Arbuckle was one of the most successful comic actors of his day -- until he was accused of raping and inadvertently killing a lesser-known actress named Virginia Rappe. Stahl dabbles in biography, but this is no scholarly account; his goal is to create voice and character, not to establish the historical record. Like the experimental filmmaker Kenneth Anger, Stahl uses the myths, facts and the most sordid details to access a specific side of Fatty. He is as interested in the rumors as he is in the facts, because the rumors contribute at least as strongly to our collective memory of Fatty. Being acquitted in three manslaughter trials wasn't enough to salvage Fatty's popularity or his career, proving, perhaps, that our memories are affected by what didn't happen as much as by what actually did.

Because Stahl isn't writing a biography, he is neither committed to revealing every detail of Arbuckle's life nor worried about cutting corners. What he is concerned with is telling an interesting story. Stahl has written the book as if it were a performance by Fatty. Think about some of the reality shows and documentaries made nowadays about stars who have fallen or faded but are still relevant as cultural figures: Marley (the new documentary about Bob Marley), The Osbournes, Nick Nolte: No Exit, JCVD (a documentary about Jean Claude Van Damme). The filmmakers are constantly looking for ways to put their subjects front and center. And though this is a book and not a film -- the traditional form to preserve performance -- Stahl, by writing in the first-person, has found a way to have Fatty tell the story.

Ostensibly, the book takes the form of a transcript of interviews that Fatty's lifelong Japanese manservant recorded when the star was fading from drug addiction. Mind you, this framing device is never treated all that seriously. I haven't done tons of research to confirm this, but it seems that Fatty made a post-scandal comeback as a director under the alias William Goodrich, and was married a couple more times. So it's hard to imagine him in an old house on Adams Street dictating his life story to a servant who doles out drugs in exchange for sections of the story he hopes to make some money from. Maybe it did happen, maybe he was addicted at the end, but the recordings do not exist -- they are Stahl's literary invention. The device makes us feel privy to Fatty's secrets, which he is telling in hopes of clearing his name. It's an illusion, but it works.

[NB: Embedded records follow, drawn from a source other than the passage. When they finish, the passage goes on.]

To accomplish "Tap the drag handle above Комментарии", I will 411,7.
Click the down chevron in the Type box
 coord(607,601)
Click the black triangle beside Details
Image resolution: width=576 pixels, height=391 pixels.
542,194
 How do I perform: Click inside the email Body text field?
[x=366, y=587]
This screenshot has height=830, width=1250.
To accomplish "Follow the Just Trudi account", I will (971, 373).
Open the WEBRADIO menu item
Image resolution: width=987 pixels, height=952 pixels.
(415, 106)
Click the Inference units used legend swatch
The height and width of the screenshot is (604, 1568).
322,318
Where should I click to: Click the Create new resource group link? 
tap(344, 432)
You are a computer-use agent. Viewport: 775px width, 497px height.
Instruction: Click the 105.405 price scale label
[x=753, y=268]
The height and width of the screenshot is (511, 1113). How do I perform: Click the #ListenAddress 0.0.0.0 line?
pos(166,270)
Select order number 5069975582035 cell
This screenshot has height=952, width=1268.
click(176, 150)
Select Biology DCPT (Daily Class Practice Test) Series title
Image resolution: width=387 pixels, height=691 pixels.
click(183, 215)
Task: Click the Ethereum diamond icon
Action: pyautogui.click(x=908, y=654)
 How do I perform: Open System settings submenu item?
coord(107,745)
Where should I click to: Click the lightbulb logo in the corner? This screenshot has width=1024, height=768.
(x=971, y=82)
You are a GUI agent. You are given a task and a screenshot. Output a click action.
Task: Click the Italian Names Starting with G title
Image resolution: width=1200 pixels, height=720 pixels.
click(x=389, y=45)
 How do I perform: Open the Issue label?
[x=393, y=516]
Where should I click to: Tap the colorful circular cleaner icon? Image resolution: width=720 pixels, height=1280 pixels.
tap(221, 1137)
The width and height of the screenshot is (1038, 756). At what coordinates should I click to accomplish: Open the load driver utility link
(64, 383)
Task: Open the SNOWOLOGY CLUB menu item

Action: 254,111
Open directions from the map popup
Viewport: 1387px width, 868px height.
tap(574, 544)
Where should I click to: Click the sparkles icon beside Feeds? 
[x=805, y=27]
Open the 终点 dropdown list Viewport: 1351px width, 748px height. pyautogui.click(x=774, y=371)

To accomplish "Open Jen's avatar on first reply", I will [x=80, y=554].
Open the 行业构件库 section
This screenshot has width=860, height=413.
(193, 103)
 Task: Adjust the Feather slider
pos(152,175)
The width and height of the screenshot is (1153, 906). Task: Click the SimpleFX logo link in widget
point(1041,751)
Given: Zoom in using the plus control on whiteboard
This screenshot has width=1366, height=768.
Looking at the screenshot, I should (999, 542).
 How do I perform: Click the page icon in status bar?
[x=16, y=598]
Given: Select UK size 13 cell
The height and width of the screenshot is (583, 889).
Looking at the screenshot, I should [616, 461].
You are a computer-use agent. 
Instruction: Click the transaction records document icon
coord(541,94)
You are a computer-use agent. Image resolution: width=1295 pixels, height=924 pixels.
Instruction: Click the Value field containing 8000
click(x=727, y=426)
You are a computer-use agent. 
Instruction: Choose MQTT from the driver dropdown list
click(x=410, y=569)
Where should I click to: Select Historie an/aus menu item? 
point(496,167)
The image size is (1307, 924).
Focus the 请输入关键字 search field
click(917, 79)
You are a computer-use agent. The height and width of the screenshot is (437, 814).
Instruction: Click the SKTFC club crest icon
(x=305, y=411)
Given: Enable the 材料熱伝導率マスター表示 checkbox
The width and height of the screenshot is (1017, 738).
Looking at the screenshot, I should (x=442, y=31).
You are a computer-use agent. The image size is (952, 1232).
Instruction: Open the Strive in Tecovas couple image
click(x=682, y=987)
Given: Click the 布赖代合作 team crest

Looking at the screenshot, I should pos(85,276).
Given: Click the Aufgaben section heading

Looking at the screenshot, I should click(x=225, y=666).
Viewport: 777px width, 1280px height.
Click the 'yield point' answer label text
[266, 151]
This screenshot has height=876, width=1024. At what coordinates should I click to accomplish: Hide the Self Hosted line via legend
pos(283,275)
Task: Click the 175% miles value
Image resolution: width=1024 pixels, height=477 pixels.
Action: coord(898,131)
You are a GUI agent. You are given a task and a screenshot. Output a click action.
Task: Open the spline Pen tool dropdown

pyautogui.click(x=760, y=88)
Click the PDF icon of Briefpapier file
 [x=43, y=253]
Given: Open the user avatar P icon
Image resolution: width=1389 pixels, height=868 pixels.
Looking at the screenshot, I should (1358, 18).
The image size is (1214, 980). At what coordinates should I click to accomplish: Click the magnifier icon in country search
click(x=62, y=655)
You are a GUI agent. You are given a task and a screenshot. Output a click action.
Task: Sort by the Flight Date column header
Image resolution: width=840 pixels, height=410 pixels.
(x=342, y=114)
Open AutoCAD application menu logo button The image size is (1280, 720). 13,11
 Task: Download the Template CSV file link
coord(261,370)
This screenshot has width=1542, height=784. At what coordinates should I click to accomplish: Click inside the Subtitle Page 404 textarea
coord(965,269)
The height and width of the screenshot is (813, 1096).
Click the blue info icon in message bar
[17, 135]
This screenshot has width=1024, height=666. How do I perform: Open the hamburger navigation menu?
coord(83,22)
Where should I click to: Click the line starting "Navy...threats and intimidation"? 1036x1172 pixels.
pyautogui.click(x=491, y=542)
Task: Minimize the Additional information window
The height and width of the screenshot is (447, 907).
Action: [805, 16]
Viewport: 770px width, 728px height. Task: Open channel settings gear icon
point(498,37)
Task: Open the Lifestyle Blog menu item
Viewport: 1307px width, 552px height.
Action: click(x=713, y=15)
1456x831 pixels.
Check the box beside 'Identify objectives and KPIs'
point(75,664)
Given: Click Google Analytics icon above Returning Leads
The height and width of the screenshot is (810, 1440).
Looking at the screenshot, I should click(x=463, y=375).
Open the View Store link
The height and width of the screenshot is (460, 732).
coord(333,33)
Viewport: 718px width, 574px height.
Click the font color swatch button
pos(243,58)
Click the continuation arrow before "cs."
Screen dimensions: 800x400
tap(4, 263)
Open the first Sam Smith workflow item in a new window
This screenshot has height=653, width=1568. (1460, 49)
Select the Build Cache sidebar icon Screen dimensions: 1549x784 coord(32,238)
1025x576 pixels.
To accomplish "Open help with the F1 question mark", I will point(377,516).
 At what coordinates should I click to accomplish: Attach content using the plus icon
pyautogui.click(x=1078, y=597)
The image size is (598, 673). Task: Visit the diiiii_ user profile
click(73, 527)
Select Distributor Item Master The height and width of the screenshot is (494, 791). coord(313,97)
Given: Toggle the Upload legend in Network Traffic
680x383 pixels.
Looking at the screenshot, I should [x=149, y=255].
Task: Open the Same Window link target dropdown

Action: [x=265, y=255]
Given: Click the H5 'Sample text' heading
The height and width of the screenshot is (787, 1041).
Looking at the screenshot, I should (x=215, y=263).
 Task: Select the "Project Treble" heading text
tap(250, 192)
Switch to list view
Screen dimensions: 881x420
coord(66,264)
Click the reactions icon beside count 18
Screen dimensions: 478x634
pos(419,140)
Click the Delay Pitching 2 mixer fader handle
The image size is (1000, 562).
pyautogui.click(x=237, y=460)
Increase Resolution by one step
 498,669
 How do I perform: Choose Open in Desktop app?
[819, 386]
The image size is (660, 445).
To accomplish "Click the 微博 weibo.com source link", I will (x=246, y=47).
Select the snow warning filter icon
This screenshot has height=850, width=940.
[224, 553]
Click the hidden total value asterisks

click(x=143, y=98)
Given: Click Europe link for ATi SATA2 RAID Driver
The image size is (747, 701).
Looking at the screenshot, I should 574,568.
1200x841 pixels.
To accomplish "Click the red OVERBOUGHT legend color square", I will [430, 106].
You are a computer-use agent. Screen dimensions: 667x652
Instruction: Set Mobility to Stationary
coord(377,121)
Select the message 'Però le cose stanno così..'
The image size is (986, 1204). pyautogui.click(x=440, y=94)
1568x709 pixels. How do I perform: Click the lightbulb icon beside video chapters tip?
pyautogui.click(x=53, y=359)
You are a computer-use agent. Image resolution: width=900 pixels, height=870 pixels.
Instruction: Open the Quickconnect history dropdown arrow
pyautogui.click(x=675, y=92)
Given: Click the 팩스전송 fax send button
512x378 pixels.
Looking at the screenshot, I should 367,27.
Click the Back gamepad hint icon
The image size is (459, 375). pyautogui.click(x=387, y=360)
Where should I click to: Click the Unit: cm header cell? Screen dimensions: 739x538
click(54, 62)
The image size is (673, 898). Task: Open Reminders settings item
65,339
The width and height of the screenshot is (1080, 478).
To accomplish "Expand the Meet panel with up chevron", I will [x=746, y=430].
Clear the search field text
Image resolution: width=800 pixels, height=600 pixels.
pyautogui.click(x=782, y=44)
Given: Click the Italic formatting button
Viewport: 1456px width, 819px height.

Because Fatty died 80 years ago, and most people who ever met or knew him have passed on, he is closer to a character than to a real person. He is now an icon, and a faded one at that -- I doubt many people today know who he is or have seen any of his films, even though they are available on YouTube. So his image and public profile are ripe for fictional adaptations. Add the fact that his trials were among the highest-profile cases of Hollywood's Golden Age and Fatty amounts to something more than a man who lived -- he is raw material that Stahl can use to write about Hollywood itself.

Like Joe Brainard's memories, then, Jerry Stahl's Fatty Arbuckle is at once specific and universal. He can tell us about ourselves. And for those of us who work in Hollywood today, the message he has is pretty sobering. Everything we loved him for when he was popular -- being a loveable clown -- became odious after he was accused of rape and manslaughter. Whatever really happened in that room, the sad truth is that we'll always remember Arbuckle in connection with a death in the St. Francis hotel. Almost a century later, the rumors have as much power as the facts.